Collected data:
============================================================

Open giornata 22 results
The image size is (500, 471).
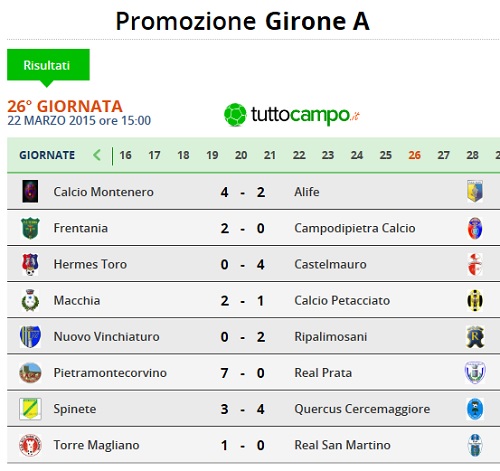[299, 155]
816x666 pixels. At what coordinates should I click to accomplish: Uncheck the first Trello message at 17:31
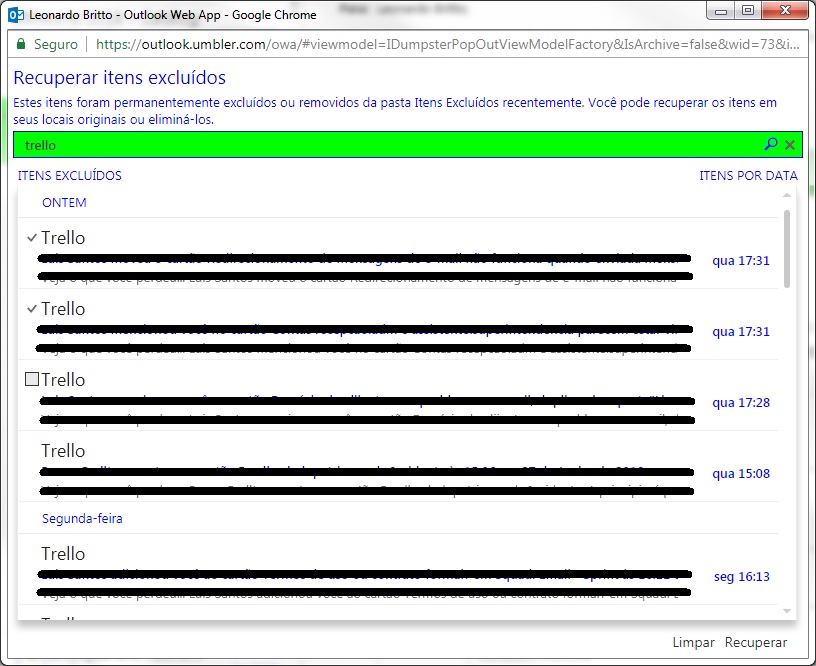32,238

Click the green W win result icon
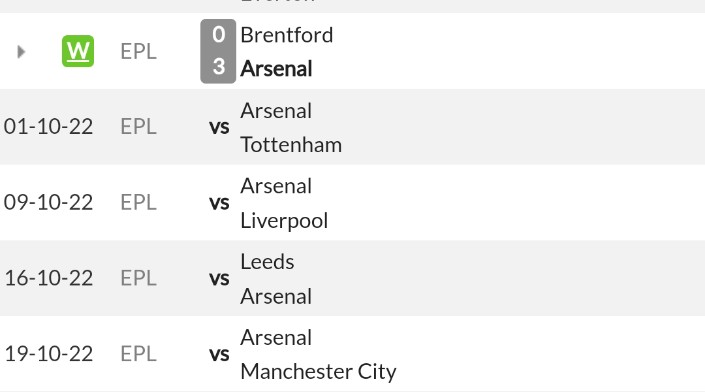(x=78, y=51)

============================================================

Problem statement: Please transcribe all of the records above exactly, leaving out any pictures.

Answer space:
Open giornata 22 results
The image size is (500, 471).
[299, 155]
816x666 pixels. At what coordinates should I click to accomplish: Uncheck the first Trello message at 17:31
32,238

Click the green W win result icon
(x=78, y=51)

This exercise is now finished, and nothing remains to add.